▶ **Objective**:
Summarize the passage about New York's subway below in three sentences.

* start Document segment *

2.  Once you cook curry one too many times, that is, if you use the right spices, the smell is
     irremovable. It's not in the air; it's in the walls. The subway is no different. Everywhere you
     turn is a slice of history. When I descend in New York's underground tunnels, I remember the
     magician, the musicians, the heated squabbles. I would pass a piece of subway art or poetry,
     and I would remember who I was.

 

     My first in-person interaction with exploitation happened on the subway when I was a child.
     Mumbling, I fought, and holding his cap in front of him, for you for you, a hunched man with
     a tattered rucksack meandered through the car, you you, I fought, you. He surrendered after a
     lap, stuffing his empty cap back on his head. Originally a dark black, his cap had faded just as
     the magician"s hoodie had. Yet the red and gold lettering still shone: Purple Heart / Vietnam
     Veteran.

 

     Some histories are less evident. Once an engineering marvel and a driver of prosperity, the
     current state of the subway is the result of decades of identity politics, lackluster investment,
     and bad decisions. The budget for maintenance has not changed in nearly three decades while
     daily ridership has doubled. It has the worst on-time performance of any major rapid transit
     system in the world. Billions have been spent on aesthetic station makeovers which have no
     impact on service or reliability. Politicians have squeezed funds from the MTA to fund their
     own interests, forcing the MTA to borrow. Nearly seventeen percent of the budget goes
     towards paying debt. The subway is the bloodline of the city, and the plaque won't stop
     growing.

* end Document segment *
* start Dataset excerpt *

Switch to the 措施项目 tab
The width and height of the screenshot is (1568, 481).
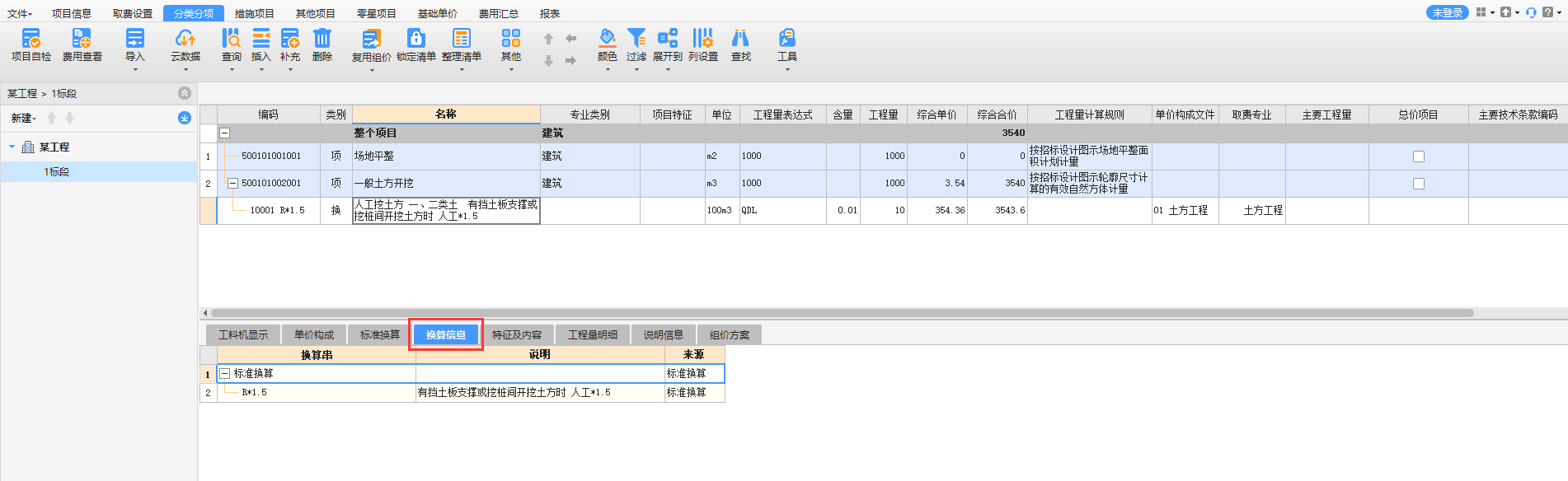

* end Dataset excerpt *

▶ **Result**:
The narrator compares the subway to a kitchen where the smell of curry settles into the walls, saying that its tunnels bring back memories of a magician, musicians and heated squabbles. As a child, the narrator saw a hunched Vietnam veteran walk through a subway car holding out his cap and then give up after one lap with it still empty. The passage then argues that the once-admired system has declined through decades of identity politics, weak investment and bad decisions, noting a maintenance budget unchanged for nearly thirty years while ridership doubled, the worst on-time record of any major rapid transit system, costly cosmetic station makeovers, and politicians diverting funds so that the MTA must borrow and spend nearly seventeen percent of its budget on debt.